This merits its own slide. The new website is live and it’s just absolutely glorious. I’ve gotten several cold messages from friends and family who were, I guess just visiting the website, and said, “Oh my goodness, this thing is amazing. One of the nicest websites I’ve ever seen.” So yeah, awesome work everybody, getting that done. Okay. All right, achievements this week. So we raised some additional capital at 20 million cap from founder collective recently, Sam we’ll have some more details on that. We have demand at 25 million caps. We’re still raising on safe notes. For those of you that don’t know how that works, it’s not actually a priced round, but it basically demonstrates demand at a certain threshold of valuation and it’s really important signal. And pretty amazing how awesome these conversations are going. Our waitlist broke over 21,000. I think it broke 20,000 this past week as well. Last week, it was 19,200. And so now we’ve been hitting a consistent pace for about 265-275 signups per day.

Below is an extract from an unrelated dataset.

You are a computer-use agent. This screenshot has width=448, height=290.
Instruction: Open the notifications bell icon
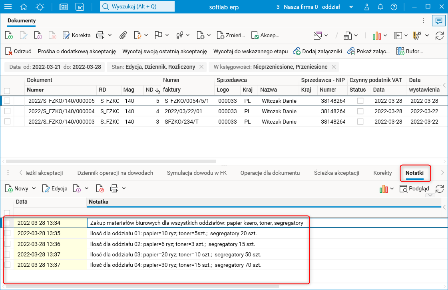coord(380,7)
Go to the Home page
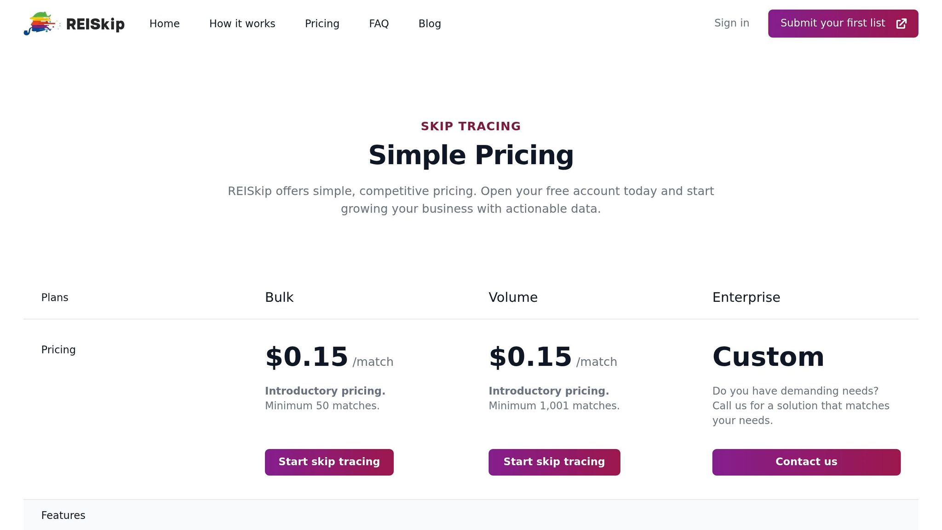 164,23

We didn’t have any crazy spikes this week from Twitter frenzy, we just had consistent inbound, which is nice. And although we have not had any crazy spikes, we also have just a consistent flow of Twitter FOMO. And people are reaching out and saying things like, “Literally, I’m getting major FOMO.”, “I see everyone posting about Levels and you’re building the perfect platform and I need this.”, “I get a fresh dose of envy every time I see these screenshots, which is happening to me every week.”. People are like in agony, you can see in the middle there’s Joel Runyon, who’s in the midst of a battle between Justin Mares and Nat Eliason on who’s going to give him the link to sign up for Levels. And so that’s the type of thing you want to see. You want to see people who, Joel Runyon’s an elite endurance athlete. And him he wants this. He wants to get him himself to the next level. And It’s just really funny to watch and awesome to know that this is the product we’re building that people are desperate to get. And then when they do get it, you’ll see Krishna shared a really personal but important note on Twitter as well. About how 4 days into Levels he’s realizing that he has to make some changes in his life because he’s, if not pre-diabetic, he considers himself to be at risk. Which, that’s why we’re here. It’s to provide mental health awareness, give people the data that they need to make the choices they want to make. And it may be the case that Krishna completely changes his life as a result of the first 4 days of Levels. Like this other beta tester who, you can see the quote there, “I can’t even tell you, my entire day has turned around thanks to Levels. Complete lifestyle change.”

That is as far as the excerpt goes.